Word for word, restate each of the records below.
[Start of Attachment]
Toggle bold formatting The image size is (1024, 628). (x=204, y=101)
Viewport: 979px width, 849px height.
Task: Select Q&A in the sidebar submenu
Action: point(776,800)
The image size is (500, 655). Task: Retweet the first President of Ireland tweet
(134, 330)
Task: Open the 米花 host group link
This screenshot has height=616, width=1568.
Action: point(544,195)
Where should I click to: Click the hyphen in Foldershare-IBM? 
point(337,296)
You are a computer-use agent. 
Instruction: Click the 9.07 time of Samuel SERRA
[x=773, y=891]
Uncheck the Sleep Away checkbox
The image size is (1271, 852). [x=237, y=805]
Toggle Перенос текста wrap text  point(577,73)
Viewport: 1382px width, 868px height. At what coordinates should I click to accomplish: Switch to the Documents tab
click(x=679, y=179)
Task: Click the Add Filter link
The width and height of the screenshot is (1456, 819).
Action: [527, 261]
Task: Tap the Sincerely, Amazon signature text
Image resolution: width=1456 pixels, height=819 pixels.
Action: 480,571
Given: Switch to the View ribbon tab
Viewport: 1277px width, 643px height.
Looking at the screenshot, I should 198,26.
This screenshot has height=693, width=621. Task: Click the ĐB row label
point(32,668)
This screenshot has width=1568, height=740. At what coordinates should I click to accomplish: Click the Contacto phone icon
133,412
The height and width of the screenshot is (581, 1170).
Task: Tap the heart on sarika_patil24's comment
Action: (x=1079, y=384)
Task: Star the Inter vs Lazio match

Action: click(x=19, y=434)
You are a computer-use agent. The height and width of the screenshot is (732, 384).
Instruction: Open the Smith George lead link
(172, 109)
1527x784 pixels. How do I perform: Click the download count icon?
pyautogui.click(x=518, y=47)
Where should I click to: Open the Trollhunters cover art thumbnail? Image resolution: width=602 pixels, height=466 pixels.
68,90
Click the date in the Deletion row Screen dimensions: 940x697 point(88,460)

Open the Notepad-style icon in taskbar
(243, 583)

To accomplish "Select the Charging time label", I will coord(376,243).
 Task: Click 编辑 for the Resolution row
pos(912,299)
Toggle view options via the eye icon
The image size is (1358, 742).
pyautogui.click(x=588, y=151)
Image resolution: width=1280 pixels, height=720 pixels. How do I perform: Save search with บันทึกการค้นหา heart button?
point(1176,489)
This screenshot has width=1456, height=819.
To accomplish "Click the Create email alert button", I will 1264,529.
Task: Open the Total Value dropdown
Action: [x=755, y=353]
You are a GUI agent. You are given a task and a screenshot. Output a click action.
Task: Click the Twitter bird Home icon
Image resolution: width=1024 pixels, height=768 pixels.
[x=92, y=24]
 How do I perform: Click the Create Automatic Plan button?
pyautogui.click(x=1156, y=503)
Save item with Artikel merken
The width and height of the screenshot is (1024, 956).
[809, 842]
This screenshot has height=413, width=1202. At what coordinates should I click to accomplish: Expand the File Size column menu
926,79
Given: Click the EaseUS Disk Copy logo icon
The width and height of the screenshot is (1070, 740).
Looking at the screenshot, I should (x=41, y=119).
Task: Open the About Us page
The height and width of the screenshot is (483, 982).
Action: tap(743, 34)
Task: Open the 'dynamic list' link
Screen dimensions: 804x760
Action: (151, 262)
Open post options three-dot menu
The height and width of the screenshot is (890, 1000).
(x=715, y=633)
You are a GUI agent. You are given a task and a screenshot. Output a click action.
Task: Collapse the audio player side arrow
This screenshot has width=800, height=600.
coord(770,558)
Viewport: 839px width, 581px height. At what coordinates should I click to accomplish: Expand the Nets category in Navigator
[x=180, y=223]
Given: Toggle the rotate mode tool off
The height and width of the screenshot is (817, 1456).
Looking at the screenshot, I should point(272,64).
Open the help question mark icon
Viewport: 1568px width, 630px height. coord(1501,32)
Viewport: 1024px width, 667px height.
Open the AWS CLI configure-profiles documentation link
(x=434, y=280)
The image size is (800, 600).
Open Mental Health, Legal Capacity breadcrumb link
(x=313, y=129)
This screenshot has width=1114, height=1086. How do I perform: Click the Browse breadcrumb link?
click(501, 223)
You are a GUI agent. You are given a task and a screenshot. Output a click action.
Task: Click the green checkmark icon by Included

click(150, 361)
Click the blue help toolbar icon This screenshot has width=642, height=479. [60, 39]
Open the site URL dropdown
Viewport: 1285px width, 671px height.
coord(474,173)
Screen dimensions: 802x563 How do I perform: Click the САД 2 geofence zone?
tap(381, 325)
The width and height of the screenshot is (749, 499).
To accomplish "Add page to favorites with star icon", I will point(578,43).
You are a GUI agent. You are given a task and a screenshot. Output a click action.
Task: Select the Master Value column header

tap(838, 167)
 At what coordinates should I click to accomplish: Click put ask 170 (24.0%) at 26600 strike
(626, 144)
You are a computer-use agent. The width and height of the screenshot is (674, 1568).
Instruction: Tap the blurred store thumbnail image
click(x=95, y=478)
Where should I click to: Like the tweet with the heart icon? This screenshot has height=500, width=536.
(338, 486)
[End of Attachment]
* SOLVED EXERCISE
Toggle bold formatting The image size is (1024, 628). (x=204, y=101)
Viewport: 979px width, 849px height.
Task: Select Q&A in the sidebar submenu
Action: point(776,800)
The image size is (500, 655). Task: Retweet the first President of Ireland tweet
(134, 330)
Task: Open the 米花 host group link
This screenshot has height=616, width=1568.
Action: point(544,195)
Where should I click to: Click the hyphen in Foldershare-IBM? 
point(337,296)
You are a computer-use agent. 
Instruction: Click the 9.07 time of Samuel SERRA
[x=773, y=891]
Uncheck the Sleep Away checkbox
The image size is (1271, 852). [x=237, y=805]
Toggle Перенос текста wrap text  point(577,73)
Viewport: 1382px width, 868px height. At what coordinates should I click to accomplish: Switch to the Documents tab
click(x=679, y=179)
Task: Click the Add Filter link
The width and height of the screenshot is (1456, 819).
Action: [527, 261]
Task: Tap the Sincerely, Amazon signature text
Image resolution: width=1456 pixels, height=819 pixels.
Action: 480,571
Given: Switch to the View ribbon tab
Viewport: 1277px width, 643px height.
Looking at the screenshot, I should 198,26.
This screenshot has height=693, width=621. Task: Click the ĐB row label
point(32,668)
This screenshot has width=1568, height=740. At what coordinates should I click to accomplish: Click the Contacto phone icon
133,412
The height and width of the screenshot is (581, 1170).
Task: Tap the heart on sarika_patil24's comment
Action: (x=1079, y=384)
Task: Star the Inter vs Lazio match

Action: click(x=19, y=434)
You are a computer-use agent. The height and width of the screenshot is (732, 384).
Instruction: Open the Smith George lead link
(172, 109)
1527x784 pixels. How do I perform: Click the download count icon?
pyautogui.click(x=518, y=47)
Where should I click to: Open the Trollhunters cover art thumbnail? Image resolution: width=602 pixels, height=466 pixels.
68,90
Click the date in the Deletion row Screen dimensions: 940x697 point(88,460)

Open the Notepad-style icon in taskbar
(243, 583)

To accomplish "Select the Charging time label", I will coord(376,243).
 Task: Click 编辑 for the Resolution row
pos(912,299)
Toggle view options via the eye icon
The image size is (1358, 742).
pyautogui.click(x=588, y=151)
Image resolution: width=1280 pixels, height=720 pixels. How do I perform: Save search with บันทึกการค้นหา heart button?
point(1176,489)
This screenshot has width=1456, height=819.
To accomplish "Click the Create email alert button", I will 1264,529.
Task: Open the Total Value dropdown
Action: [x=755, y=353]
You are a GUI agent. You are given a task and a screenshot. Output a click action.
Task: Click the Twitter bird Home icon
Image resolution: width=1024 pixels, height=768 pixels.
[x=92, y=24]
 How do I perform: Click the Create Automatic Plan button?
pyautogui.click(x=1156, y=503)
Save item with Artikel merken
The width and height of the screenshot is (1024, 956).
[809, 842]
This screenshot has height=413, width=1202. At what coordinates should I click to accomplish: Expand the File Size column menu
926,79
Given: Click the EaseUS Disk Copy logo icon
The width and height of the screenshot is (1070, 740).
Looking at the screenshot, I should (x=41, y=119).
Task: Open the About Us page
The height and width of the screenshot is (483, 982).
Action: tap(743, 34)
Task: Open the 'dynamic list' link
Screen dimensions: 804x760
Action: (151, 262)
Open post options three-dot menu
The height and width of the screenshot is (890, 1000).
(x=715, y=633)
You are a GUI agent. You are given a task and a screenshot. Output a click action.
Task: Collapse the audio player side arrow
This screenshot has width=800, height=600.
coord(770,558)
Viewport: 839px width, 581px height. At what coordinates should I click to accomplish: Expand the Nets category in Navigator
[x=180, y=223]
Given: Toggle the rotate mode tool off
The height and width of the screenshot is (817, 1456).
Looking at the screenshot, I should point(272,64).
Open the help question mark icon
Viewport: 1568px width, 630px height. coord(1501,32)
Viewport: 1024px width, 667px height.
Open the AWS CLI configure-profiles documentation link
(x=434, y=280)
The image size is (800, 600).
Open Mental Health, Legal Capacity breadcrumb link
(x=313, y=129)
This screenshot has width=1114, height=1086. How do I perform: Click the Browse breadcrumb link?
click(501, 223)
You are a GUI agent. You are given a task and a screenshot. Output a click action.
Task: Click the green checkmark icon by Included

click(150, 361)
Click the blue help toolbar icon This screenshot has width=642, height=479. [60, 39]
Open the site URL dropdown
Viewport: 1285px width, 671px height.
coord(474,173)
Screen dimensions: 802x563 How do I perform: Click the САД 2 geofence zone?
tap(381, 325)
The width and height of the screenshot is (749, 499).
To accomplish "Add page to favorites with star icon", I will point(578,43).
You are a GUI agent. You are given a task and a screenshot. Output a click action.
Task: Select the Master Value column header

tap(838, 167)
 At what coordinates should I click to accomplish: Click put ask 170 (24.0%) at 26600 strike
(626, 144)
You are a computer-use agent. The width and height of the screenshot is (674, 1568).
Instruction: Tap the blurred store thumbnail image
click(x=95, y=478)
Where should I click to: Like the tweet with the heart icon? This screenshot has height=500, width=536.
(338, 486)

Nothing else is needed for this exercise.